━━━ ОТРЫВОК ТЕКСТА ━━━

Если для меня любые гаджеты – это протезы, то для детей нового поколения это импланты, это их дорощенные органы
– Каждый раз, когда мы в культуре сталкиваемся со сложными ситуациями, у нас есть огромная тяга дать простые решения. В 20-е годы у нас было простое определение: «Что такое коммунизм? Это советская власть и электрификация всей страны». Каждый раз предлагали простые решения сложных ситуаций: электрификация, индустриализация, коллективизация и так далее – и все мы будем счастливы. Сегодня мы ищем простое решение, когда говорим: что сделать, чтобы наше общество изменилось? Чтобы наша страна снова стала опять более-менее воспринимаемой миром и собой, чтобы прошла цифровизация всей страны. И это меня пугает.
Когда предлагается решение в жанре «цифровизация ради цифровизации», придет «цифра и всех спасет», оно несет в себе огромные риски.
Упрощение этого решения в следующем: любая технология имеет смысл только тогда, когда мы понимаем, ради чего она делается.
Сейчас, когда мы говорим, что цифровизация здесь и там, что в школы непременно приходит онлайн, но при этом не меняется сама система, подготовка учителей, восприятие родителей и так далее, мы выдергиваем один из моментов из общей системы и говорим: «Копать надо вот здесь, под фонарем».
Помните анекдот про человека, который ищет потерянный кошелек под фонарем, потому что там светло? То же самое в нашей стране с цифровизацией: копаем и думаем, что если наработаем общие модели, с образованием и человеком станет лучше. Попытка искать под фонарем вместо того чтобы увидеть, что в мире происходят более широкие вещи, – тот риск, с которым мы сталкиваемся.
Ключевая позиция заключается в том – здесь я придерживаюсь мнения замечательного психолога Льва Выготского – что образование ведет за собой развитие. Образование может работать в двух разных режимах. Первый – режим подавления разнообразия, и в этом плане оно выступает как уникальный историко-революционный механизм. Второй – как поддержка разнообразия. Если мы предлагаем те или иные гибкие платформы и решения, которые увеличивают возможность того, что мы называем «педагогика персонализации», то мы сталкиваемся с тем, что цифра, как любое орудие, помогает решить серьезнейшие ситуации, которые происходят вокруг.
Вместе с тем выдергивать образование из мощных психологических трансформаций, которые происходят вокруг, – большая ошибка.
Обратите внимание на название: «Гадкие лебеди Стругацких как антиутопия образования будущего». Сегодня мы сталкиваемся с межпоколенческим дефолтом, когда все больше усиливается цифровой и вообще социальный разрыв между поколениями. Мы оказываемся с детьми в совершенно разных мирах. Кто смотрел или читал «Гадкие лебеди Стругацких?». Это уникальная антиутопия: описывается, насколько наши дети становятся умнее, мудрее и сильнее нас.
Ключевая трагедия современного образования не в цифре, а в том, что идет трансформация установок, и мы начинаем отставать от наших детей.

━━━

* **ЦЕЛЬ ЗАДАНИЯ**
На мнение какого психолога опирается отрывок о цифровизации образования, когда говорит, что образование ведет за собой развитие?

━━━ ИСХОДНЫЙ МАТЕРИАЛ ━━━

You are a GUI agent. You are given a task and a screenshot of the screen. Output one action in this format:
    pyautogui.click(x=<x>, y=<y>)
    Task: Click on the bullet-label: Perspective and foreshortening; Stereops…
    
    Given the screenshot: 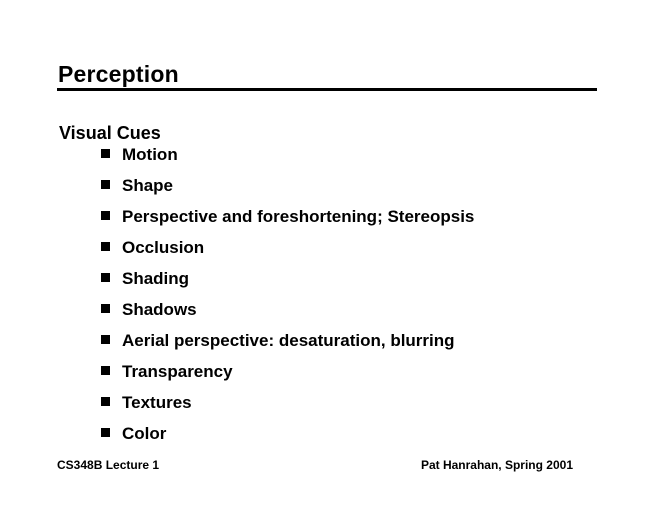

━━━

* **ОТВЕТ К ЗАДАЧЕ**
На мнение Льва Выготского.